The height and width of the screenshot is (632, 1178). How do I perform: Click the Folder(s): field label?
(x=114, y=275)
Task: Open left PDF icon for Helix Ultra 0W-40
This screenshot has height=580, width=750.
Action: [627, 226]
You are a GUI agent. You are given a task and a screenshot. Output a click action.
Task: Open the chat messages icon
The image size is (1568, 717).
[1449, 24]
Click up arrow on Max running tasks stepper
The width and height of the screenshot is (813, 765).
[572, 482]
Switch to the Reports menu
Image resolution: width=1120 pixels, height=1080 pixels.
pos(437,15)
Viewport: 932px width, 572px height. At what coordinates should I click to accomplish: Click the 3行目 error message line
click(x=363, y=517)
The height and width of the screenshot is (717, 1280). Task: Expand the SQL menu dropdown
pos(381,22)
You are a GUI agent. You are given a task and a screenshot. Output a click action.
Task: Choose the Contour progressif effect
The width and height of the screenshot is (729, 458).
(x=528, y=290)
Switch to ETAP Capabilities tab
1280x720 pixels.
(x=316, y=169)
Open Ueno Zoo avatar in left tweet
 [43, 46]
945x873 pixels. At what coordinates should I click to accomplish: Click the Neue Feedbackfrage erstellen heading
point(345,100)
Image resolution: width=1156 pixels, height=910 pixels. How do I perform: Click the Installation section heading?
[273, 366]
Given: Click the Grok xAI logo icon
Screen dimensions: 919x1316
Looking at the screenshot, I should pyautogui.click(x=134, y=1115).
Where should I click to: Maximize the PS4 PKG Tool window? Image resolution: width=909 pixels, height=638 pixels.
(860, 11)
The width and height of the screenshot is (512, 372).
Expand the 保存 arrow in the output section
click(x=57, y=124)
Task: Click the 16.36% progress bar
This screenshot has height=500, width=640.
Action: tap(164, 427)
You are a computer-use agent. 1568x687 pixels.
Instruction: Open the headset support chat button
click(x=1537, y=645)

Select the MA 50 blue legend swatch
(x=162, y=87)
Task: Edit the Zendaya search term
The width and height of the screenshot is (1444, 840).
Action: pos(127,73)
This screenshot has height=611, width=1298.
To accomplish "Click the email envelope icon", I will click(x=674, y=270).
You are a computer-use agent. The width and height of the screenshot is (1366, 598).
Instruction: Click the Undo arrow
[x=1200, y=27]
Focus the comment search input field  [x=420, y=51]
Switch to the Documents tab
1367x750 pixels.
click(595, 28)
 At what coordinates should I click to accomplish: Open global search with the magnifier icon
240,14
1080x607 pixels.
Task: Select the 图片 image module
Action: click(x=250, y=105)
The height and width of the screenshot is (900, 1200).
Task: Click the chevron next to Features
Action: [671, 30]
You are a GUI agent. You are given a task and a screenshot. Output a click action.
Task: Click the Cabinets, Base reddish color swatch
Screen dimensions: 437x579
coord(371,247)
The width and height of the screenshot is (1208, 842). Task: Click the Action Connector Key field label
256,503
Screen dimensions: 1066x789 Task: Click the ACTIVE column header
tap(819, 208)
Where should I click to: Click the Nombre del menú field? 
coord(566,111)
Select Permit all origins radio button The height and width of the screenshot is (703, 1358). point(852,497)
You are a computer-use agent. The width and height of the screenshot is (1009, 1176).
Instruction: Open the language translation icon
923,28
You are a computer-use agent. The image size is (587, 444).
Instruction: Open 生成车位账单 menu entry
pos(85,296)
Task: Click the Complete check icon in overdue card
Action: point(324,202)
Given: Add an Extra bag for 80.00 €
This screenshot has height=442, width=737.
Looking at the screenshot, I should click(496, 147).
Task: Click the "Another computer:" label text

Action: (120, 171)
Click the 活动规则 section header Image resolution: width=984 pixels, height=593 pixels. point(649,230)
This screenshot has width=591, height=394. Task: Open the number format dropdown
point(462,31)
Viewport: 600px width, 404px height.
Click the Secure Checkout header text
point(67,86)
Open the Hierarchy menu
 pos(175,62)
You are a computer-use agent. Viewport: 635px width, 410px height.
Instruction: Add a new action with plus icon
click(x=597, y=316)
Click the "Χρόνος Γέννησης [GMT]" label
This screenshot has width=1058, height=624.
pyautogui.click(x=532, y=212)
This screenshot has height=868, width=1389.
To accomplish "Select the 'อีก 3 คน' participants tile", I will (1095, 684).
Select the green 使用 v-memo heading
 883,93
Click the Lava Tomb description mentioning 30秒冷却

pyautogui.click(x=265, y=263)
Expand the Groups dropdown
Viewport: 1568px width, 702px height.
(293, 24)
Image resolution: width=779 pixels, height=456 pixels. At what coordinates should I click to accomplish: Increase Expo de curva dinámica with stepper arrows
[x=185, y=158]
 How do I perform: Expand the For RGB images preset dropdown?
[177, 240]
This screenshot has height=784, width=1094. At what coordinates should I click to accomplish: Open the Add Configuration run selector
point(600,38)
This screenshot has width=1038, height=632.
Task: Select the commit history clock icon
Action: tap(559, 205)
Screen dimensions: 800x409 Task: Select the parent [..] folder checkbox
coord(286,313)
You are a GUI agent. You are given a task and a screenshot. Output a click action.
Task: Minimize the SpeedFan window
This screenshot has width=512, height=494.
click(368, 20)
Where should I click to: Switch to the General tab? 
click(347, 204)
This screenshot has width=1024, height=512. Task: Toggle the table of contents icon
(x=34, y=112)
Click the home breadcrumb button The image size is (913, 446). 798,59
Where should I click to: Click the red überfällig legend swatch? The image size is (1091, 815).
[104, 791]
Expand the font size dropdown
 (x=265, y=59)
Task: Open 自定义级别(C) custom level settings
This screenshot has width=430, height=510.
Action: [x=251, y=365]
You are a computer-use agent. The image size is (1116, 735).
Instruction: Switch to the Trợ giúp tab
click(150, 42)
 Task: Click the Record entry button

++++++++++

■ Assignment:
Copy each line above that contains the string "will".

■ Answer area:
To accomplish "Click the email envelope icon", I will click(x=674, y=270).
To accomplish "Select the 'อีก 3 คน' participants tile", I will (1095, 684).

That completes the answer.